Overall, I’m very pleased with my choice. These days there’s very little happening in the mid-range adventure-sport space. Triumph is taking the Tiger 800’s upmarket with electronic rider aids (yet still hasn’t fixed the boring engine or lackluster brakes), KTM is bringing their 1050cc big twin downmarket by fitting a 6,000RPM rev limiter to the engine and installing cheaper suspension, but is still charging £11,000. In fact, getting under £10k with luggage and a few day-one accessories is all but impossible, even on BMW’s otherwise excellent F700GS. The Versys 650 is the closest competitor on price, with the option to buy it fully loaded with 3-box colour-matched luggage and host of accessories for £8k brand new being impossible to beat. It might be a bit cramped when carrying a passenger for long distances, but If I’d been buying new, and they’d decided to open a dealer within 100 miles of my house I’d definitely have considered it.
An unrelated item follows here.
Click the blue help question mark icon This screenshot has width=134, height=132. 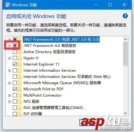[125, 16]
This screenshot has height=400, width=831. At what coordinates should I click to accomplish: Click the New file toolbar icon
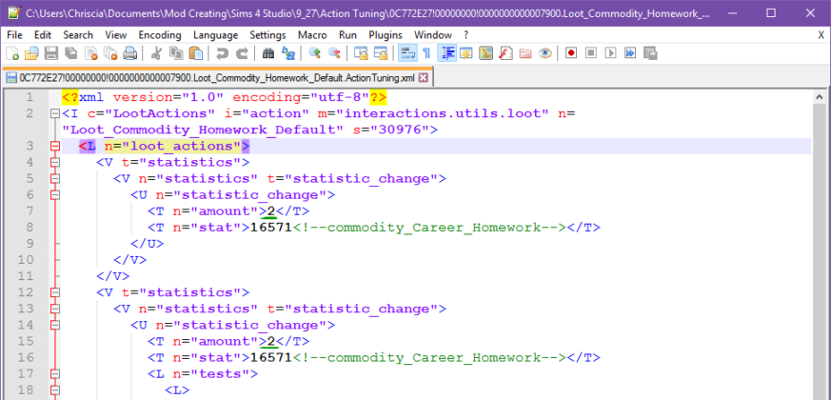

But what about the elephant in the room: off-road performance. Well, I have opinions about this. Manufacturer press videos are full of riders far more talented than you or I throwing 250kg behemoths around like they’re 250cc dirt-bikes, and I say more power to them. I’ve tried the ‘Strom on some gravel roads, and I fail to see how it was much different from my Bandit, except that I had a tiny bit more ground clearance. You probably could take it around the world, riding across Asia or Africa, but then people have done that on sportsbikes and scooters too, so I consider the V-Strom’s off-road “credentials” irrelevant. You want to go green-laning, buy a dirtbike. I’m going to go ride a Honda CRF250L at some point. I’ll let you know what that’s like.

2012 Suzuki V-Strom 650 Belly Pan

Resin belly-pan helps keep mud and salt off the engine; serious off-roaders may want something tougher.

Until then, to me, spoked wheels, alloy bash plates and knobbly tyres are more of a fashion statement than a statement of intent. Your mileage may vary. You may even live in Arizona. Honda clearly disagrees with the new Africa Twin, as do the sales figures of the BMW F800GS – both have 21″ front wheels that seriously compromise on-road handling. I’m afraid I don’t see the point. But for me, owning a V-Strom for half a year has confirmed that Adventure bikes are essentially the new all-rounders: sensible, every-day road bikes that can comfortably tour, commute, and even scrape pegs if the need arises.

So what we’re left with is Suzuki’s characterful yet efficient 1999 SV-650 engine and their lightweight aluminium 2004 SV-650 frame, stretched out with longer forks and suspension with an extremely effective fairing, excellent headlights, large, comfy, pillion-friendly seat and a subframe capable of holding two people and their luggage without snapping in half. It gets great fuel economy, sounds good, handles amazingly well even fully loaded, has unparalleled aftermarket and community support and can be great value as a new or used purchase. Is it any wonder that there are already two people in my family who’ve bought them?

2012 Suzuki V-Strom 650 & 2013 Triumph Street Triple R

Suzuki V-Strom 650 and Triumph Street Triple R, both excellent motorcycles. So…what’s next?